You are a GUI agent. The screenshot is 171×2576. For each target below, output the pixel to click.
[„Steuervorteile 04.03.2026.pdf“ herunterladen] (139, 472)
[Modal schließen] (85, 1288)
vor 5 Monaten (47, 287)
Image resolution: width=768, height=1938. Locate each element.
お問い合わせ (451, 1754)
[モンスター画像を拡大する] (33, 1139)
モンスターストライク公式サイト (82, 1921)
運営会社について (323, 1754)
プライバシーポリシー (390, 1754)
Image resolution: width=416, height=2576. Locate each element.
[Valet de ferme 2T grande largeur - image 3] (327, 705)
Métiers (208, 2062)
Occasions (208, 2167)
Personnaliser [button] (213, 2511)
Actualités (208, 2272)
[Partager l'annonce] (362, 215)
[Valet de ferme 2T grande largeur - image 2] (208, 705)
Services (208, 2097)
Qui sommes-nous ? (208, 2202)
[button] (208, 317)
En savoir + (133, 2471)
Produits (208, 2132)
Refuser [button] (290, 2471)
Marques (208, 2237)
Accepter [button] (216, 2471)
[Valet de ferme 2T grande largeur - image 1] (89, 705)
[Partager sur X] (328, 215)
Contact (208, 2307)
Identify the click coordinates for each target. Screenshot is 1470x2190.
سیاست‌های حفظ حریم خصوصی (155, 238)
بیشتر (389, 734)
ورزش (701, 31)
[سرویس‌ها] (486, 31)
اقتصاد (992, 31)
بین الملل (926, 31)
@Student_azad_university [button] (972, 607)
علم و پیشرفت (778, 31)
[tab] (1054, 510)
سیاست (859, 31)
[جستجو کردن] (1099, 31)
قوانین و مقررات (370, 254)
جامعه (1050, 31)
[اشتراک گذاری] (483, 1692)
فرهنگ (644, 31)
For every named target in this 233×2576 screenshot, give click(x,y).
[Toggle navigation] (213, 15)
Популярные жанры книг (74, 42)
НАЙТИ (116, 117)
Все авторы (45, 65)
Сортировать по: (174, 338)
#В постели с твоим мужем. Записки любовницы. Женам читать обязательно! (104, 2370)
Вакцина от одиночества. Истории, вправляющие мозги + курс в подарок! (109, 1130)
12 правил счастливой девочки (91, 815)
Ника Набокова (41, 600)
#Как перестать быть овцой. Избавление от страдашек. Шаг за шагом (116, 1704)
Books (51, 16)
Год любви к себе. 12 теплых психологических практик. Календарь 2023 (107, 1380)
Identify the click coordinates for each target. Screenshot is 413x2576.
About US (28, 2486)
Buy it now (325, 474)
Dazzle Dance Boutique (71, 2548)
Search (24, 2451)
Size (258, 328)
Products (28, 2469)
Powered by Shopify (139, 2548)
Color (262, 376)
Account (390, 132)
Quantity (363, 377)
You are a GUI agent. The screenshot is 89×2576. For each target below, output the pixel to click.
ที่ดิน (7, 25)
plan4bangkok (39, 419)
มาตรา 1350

•••••

__Assigned task__
The records need to be set down again without a single difference.

__Task answer__
You are a GUI agent. The screenshot is 171×2576. For each target below, output the pixel to click.
[„Steuervorteile 04.03.2026.pdf“ herunterladen] (139, 472)
[Modal schließen] (85, 1288)
vor 5 Monaten (47, 287)
Image resolution: width=768, height=1938. Locate each element.
お問い合わせ (451, 1754)
[モンスター画像を拡大する] (33, 1139)
モンスターストライク公式サイト (82, 1921)
運営会社について (323, 1754)
プライバシーポリシー (390, 1754)
Image resolution: width=416, height=2576. Locate each element.
[Valet de ferme 2T grande largeur - image 3] (327, 705)
Métiers (208, 2062)
Occasions (208, 2167)
Personnaliser [button] (213, 2511)
Actualités (208, 2272)
[Partager l'annonce] (362, 215)
[Valet de ferme 2T grande largeur - image 2] (208, 705)
Services (208, 2097)
Qui sommes-nous ? (208, 2202)
[button] (208, 317)
En savoir + (133, 2471)
Produits (208, 2132)
Refuser [button] (290, 2471)
Marques (208, 2237)
Accepter [button] (216, 2471)
[Valet de ferme 2T grande largeur - image 1] (89, 705)
[Partager sur X] (328, 215)
Contact (208, 2307)
Identify the click coordinates for each target. Screenshot is 1470x2190.
سیاست‌های حفظ حریم خصوصی (155, 238)
بیشتر (389, 734)
ورزش (701, 31)
[سرویس‌ها] (486, 31)
اقتصاد (992, 31)
بین الملل (926, 31)
@Student_azad_university [button] (972, 607)
علم و پیشرفت (778, 31)
[tab] (1054, 510)
سیاست (859, 31)
[جستجو کردن] (1099, 31)
قوانین و مقررات (370, 254)
جامعه (1050, 31)
[اشتراک گذاری] (483, 1692)
فرهنگ (644, 31)
For every named target in this 233×2576 screenshot, give click(x,y).
[Toggle navigation] (213, 15)
Популярные жанры книг (74, 42)
НАЙТИ (116, 117)
Все авторы (45, 65)
Сортировать по: (174, 338)
#В постели с твоим мужем. Записки любовницы. Женам читать обязательно! (104, 2370)
Вакцина от одиночества. Истории, вправляющие мозги + курс в подарок! (109, 1130)
12 правил счастливой девочки (91, 815)
Ника Набокова (41, 600)
#Как перестать быть овцой. Избавление от страдашек. Шаг за шагом (116, 1704)
Books (51, 16)
Год любви к себе. 12 теплых психологических практик. Календарь 2023 (107, 1380)
Identify the click coordinates for each target. Screenshot is 413x2576.
About US (28, 2486)
Buy it now (325, 474)
Dazzle Dance Boutique (71, 2548)
Search (24, 2451)
Size (258, 328)
Products (28, 2469)
Powered by Shopify (139, 2548)
Color (262, 376)
Account (390, 132)
Quantity (363, 377)
You are a GUI agent. The screenshot is 89×2576. For each target below, output the pixel to click.
ที่ดิน (7, 25)
plan4bangkok (39, 419)
มาตรา 1350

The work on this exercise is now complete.